Democratic AGs Petition OSHA for Heat Rule. As the administration works to advance its regulatory agenda ahead of the November elections, late last week a group of Democratic attorneys general petitioned OSHA “to issue an emergency temporary standard for occupational heat exposure for farmworkers and construction workers, at minimum, beginning May 1, 2024.” (Many of the same attorneys general petitioned OSHA last year with the same request for an occupational heat ETS for agricultural and construction workers.) Readers who remember OSHA’s failed “vax-or-test” COVID-19 emergency temporary standard likely recall that to issue such a standard—which would not require prior input from stakeholders—OSHA must demonstrate that heat presents a “grave danger” to employees and that an emergency temporary standard (ETS) is necessary to protect employees (and the ETS would expire after six months). The petition maintains that “extreme heat poses a disproportionately grave danger to farmworkers and construction workers, especially during the summer months, and an emergency temporary standard is necessary to protect these workers from such danger.” While OSHA has completed its required Small Business Advocacy Review (SBAR) panel, the most recent regulatory agenda does not set a target date for issuance of a heat stress notice of proposed rulemaking.

House Committee Examines Wage and Hour Issues. On February 14, 2024, the House Committee on Education and the Workforce’s Subcommittee on Workforce Protections held a hearing entitled “Examining the Policies and Priorities of the Wage and Hour Division.” The sole witness at the hearing was the DOL’s Wage and Hour Division (WHD) administrator, Jessica Looman. Republican members focused on many of the same issues raised in Senator Cassidy’s letter but with an obvious focus on WHD matters, such as the independent contractor, overtime, and Davis-Bacon Act regulations, as well as child labor issues, particularly when they’ve involve immigrant minors. The hearing will likely help to lay the groundwork for the introduction of Congressional Review Act resolutions.

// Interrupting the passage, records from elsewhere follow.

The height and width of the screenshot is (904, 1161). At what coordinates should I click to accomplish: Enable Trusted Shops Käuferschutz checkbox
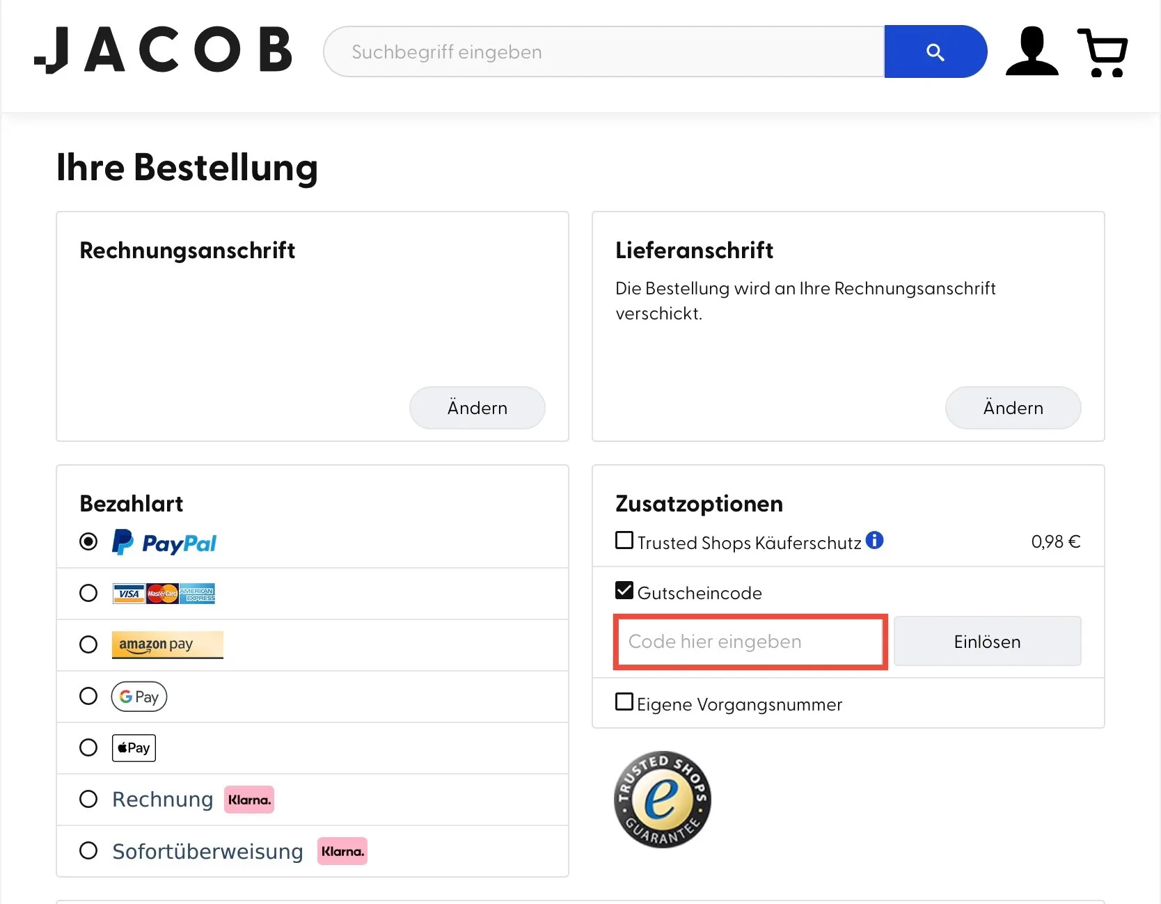(x=624, y=540)
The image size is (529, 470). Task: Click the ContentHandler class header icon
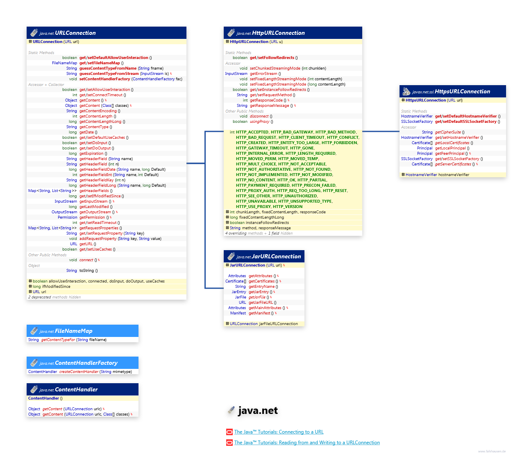[34, 389]
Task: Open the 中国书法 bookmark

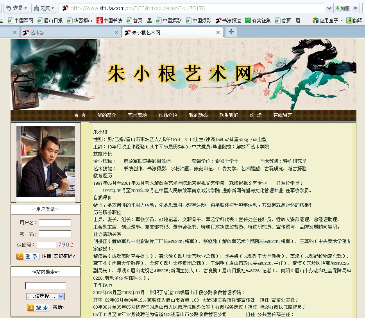Action: coord(109,20)
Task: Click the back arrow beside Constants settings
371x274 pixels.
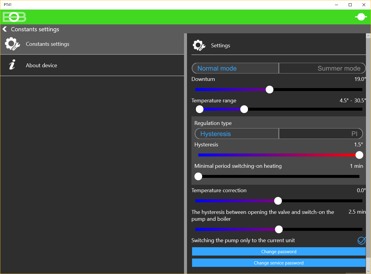Action: click(x=4, y=29)
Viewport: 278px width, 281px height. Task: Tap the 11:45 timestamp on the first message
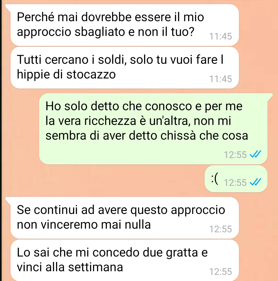(221, 36)

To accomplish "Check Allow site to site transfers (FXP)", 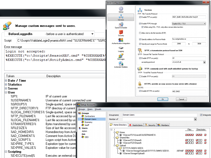I will coord(140,33).
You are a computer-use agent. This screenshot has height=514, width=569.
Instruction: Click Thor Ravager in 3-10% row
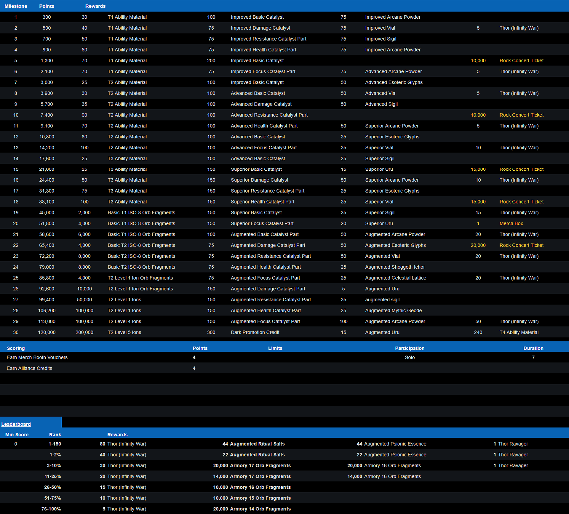pyautogui.click(x=513, y=465)
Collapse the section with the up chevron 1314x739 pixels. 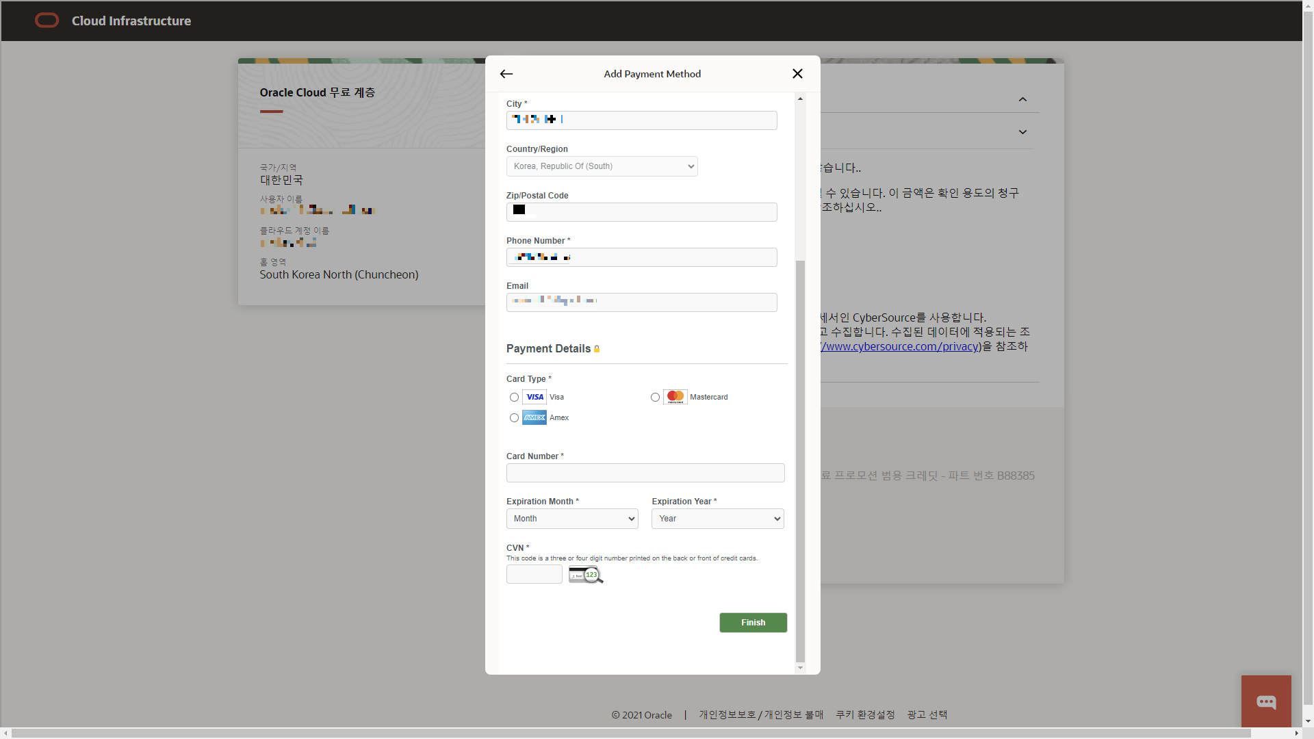(x=1022, y=100)
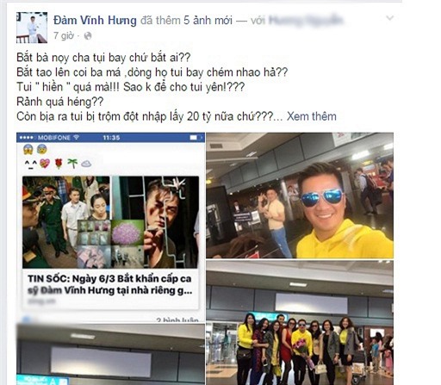Click the MOBIFONE wifi signal icon
The image size is (441, 385).
pyautogui.click(x=76, y=138)
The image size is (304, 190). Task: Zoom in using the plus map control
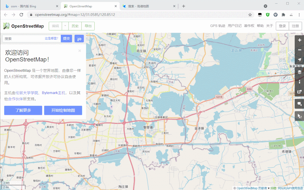pyautogui.click(x=299, y=40)
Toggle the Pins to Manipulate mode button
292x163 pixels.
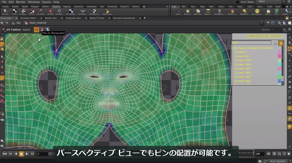pos(36,29)
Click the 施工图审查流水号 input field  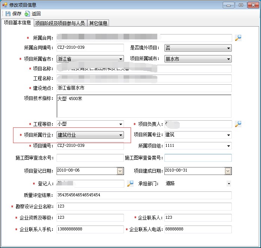tap(90, 158)
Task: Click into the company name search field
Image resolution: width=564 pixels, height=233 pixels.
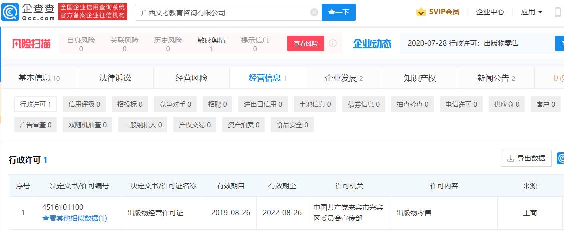Action: [x=222, y=13]
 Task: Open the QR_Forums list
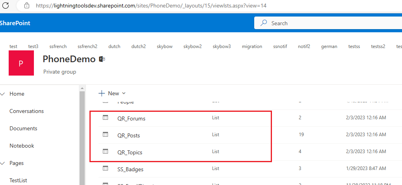point(131,118)
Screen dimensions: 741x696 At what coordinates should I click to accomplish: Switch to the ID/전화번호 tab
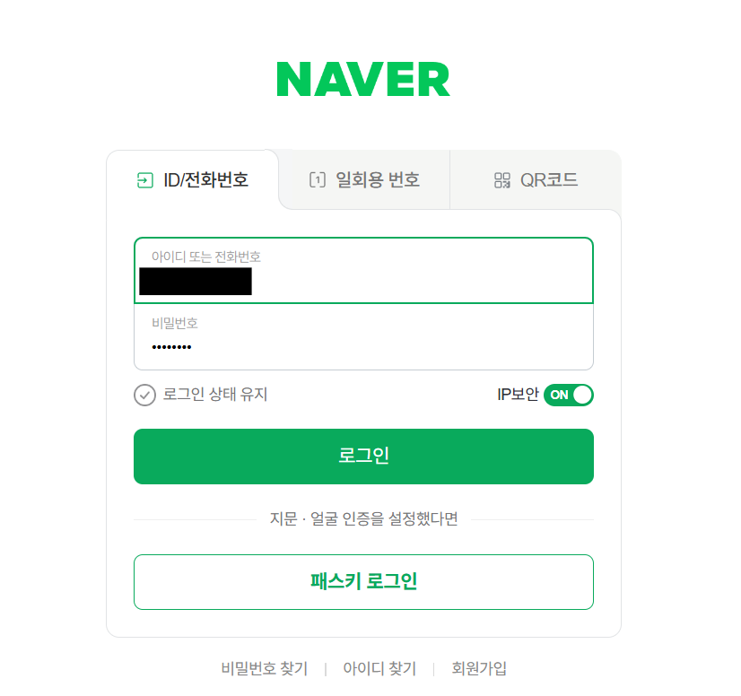[x=193, y=180]
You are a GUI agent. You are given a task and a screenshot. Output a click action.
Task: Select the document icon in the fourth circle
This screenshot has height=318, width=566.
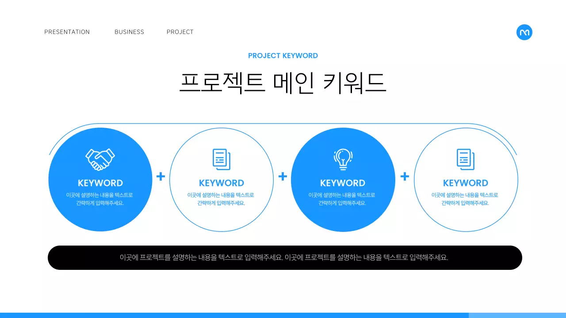tap(466, 160)
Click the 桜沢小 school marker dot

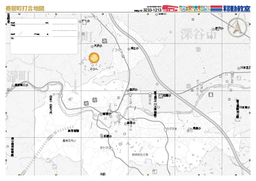point(128,91)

Political Reality Check. While the current political acrimony on Capitol Hill appears to be at an all-time high, it can be helpful to remember that our national politics have always been rancorous (there was a Civil War, after all) and at times have devolved into physical altercations. There was, of course, Representative Preston Brooks’s brutal attack on Senator Charles Sumner in 1856. And even prior to that, there was an unfortunate altercation that occurred this week in 1798 in the U.S. House of Representatives. The incident arose when, during deliberations surrounding the impeachment of Senator William Blount, Representative Matthew Lyon of Vermont loudly insulted the Connecticut delegation on the House floor. Connecticut Representative Roger Griswold responded by alleging that Lyon’s military service during the Revolutionary War was less than admirable, to which Lyon responded by spitting tobacco juice in Griswold’s face. When a subsequent vote to expel Lyon for “disorderly behavior” failed, Griswold took matters into his own hands and attacked Lyon with a cane on the morning of February 15, 1798, and a brawl ensued. Amazingly, both Lyon and Griswold were allowed to keep their seats in the House. Later that year, Lyon was imprisoned for violation of the Alien and Sedition Acts (for writings critical of President John Adams) but still managed to win reelection—the only member of Congress to ever win an election while in jail.